▶ Given request:
Express the records starting at the line containing "Screen dimensions: 1066x419" and ending at the line containing "click(x=89, y=63)" as a numbered list, leaving out any blank lines. Include both of those lines and nothing outside that span.

─── Records supplied

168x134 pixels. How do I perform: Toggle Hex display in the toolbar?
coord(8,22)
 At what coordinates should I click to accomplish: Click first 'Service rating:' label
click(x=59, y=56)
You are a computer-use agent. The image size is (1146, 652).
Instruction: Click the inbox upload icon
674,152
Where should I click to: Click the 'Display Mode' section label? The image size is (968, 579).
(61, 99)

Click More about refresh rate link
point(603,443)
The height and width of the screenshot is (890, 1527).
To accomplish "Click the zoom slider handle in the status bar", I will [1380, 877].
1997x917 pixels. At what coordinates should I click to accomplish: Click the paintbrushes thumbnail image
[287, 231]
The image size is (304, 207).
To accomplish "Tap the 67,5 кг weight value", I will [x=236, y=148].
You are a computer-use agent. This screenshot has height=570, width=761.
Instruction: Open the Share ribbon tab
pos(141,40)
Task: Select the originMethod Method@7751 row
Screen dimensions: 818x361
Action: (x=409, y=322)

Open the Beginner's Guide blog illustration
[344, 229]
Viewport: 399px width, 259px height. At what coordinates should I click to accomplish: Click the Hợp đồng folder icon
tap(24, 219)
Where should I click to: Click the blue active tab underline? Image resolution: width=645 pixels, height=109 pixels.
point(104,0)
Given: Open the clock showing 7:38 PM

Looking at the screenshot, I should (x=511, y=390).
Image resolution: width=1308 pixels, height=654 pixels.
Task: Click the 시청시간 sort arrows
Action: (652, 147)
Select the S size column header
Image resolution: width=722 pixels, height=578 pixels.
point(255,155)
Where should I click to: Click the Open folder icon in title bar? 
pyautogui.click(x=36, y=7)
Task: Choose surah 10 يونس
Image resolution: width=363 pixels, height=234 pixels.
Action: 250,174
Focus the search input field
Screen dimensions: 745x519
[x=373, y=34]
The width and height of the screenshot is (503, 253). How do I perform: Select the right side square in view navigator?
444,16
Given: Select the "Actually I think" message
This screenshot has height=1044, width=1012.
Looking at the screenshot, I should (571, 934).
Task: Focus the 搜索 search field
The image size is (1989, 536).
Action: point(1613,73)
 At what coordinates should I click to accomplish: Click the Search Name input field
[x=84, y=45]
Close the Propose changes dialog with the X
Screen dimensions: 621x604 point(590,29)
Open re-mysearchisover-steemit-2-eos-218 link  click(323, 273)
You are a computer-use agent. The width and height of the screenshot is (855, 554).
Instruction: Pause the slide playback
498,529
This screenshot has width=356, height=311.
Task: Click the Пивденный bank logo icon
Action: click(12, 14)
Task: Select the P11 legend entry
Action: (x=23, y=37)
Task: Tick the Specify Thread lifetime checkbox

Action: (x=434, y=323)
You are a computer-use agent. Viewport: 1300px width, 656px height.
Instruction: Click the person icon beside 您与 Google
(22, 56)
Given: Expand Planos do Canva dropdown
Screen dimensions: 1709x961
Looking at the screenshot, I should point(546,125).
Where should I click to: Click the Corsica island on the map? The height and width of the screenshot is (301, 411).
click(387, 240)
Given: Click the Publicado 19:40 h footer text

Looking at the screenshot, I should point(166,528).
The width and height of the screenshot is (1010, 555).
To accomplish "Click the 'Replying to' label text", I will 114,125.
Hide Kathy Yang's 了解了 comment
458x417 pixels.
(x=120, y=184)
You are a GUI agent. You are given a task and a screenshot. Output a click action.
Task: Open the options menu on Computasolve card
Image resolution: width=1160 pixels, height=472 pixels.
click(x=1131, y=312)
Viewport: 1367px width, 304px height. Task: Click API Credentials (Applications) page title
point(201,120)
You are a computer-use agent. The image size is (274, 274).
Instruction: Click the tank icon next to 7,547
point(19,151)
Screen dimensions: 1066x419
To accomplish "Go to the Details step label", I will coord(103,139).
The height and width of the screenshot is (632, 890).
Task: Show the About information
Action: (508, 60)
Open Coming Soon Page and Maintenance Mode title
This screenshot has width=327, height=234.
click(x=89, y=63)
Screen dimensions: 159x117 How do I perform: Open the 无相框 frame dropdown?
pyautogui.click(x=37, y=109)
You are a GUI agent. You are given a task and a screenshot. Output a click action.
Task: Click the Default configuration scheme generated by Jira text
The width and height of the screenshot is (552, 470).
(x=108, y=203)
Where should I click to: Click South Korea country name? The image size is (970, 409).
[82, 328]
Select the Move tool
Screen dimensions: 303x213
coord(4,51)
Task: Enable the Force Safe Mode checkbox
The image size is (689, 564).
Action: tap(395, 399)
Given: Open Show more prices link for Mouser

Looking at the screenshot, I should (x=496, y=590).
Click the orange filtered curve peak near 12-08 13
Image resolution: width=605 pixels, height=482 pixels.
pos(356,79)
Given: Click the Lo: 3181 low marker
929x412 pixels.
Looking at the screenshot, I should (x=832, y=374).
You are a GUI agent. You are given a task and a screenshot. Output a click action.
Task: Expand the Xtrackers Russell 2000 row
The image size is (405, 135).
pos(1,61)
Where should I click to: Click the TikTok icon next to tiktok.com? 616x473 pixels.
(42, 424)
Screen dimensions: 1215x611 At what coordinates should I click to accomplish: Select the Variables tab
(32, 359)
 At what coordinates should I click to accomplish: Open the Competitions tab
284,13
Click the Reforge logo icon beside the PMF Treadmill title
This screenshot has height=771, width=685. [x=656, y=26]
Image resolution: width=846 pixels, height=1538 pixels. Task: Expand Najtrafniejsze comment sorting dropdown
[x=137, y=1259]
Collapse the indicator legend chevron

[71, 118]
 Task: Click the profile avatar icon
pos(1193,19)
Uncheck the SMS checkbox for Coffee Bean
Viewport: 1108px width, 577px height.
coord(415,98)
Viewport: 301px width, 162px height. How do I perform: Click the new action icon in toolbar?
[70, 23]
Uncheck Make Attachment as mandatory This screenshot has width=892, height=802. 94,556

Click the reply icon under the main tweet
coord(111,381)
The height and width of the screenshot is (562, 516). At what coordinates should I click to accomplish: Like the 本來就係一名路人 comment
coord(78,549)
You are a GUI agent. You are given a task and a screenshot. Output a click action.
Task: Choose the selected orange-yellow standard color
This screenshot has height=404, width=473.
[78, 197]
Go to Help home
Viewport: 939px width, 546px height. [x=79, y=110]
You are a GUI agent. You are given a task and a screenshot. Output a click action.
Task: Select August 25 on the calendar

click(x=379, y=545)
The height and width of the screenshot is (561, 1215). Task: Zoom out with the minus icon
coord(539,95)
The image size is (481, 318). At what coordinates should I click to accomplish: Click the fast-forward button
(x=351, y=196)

──────

▶ The output:
1. Screen dimensions: 1066x419
2. To accomplish "Go to the Details step label", I will coord(103,139).
3. The height and width of the screenshot is (632, 890).
4. Task: Show the About information
5. Action: (508, 60)
6. Open Coming Soon Page and Maintenance Mode title
7. This screenshot has width=327, height=234.
8. click(x=89, y=63)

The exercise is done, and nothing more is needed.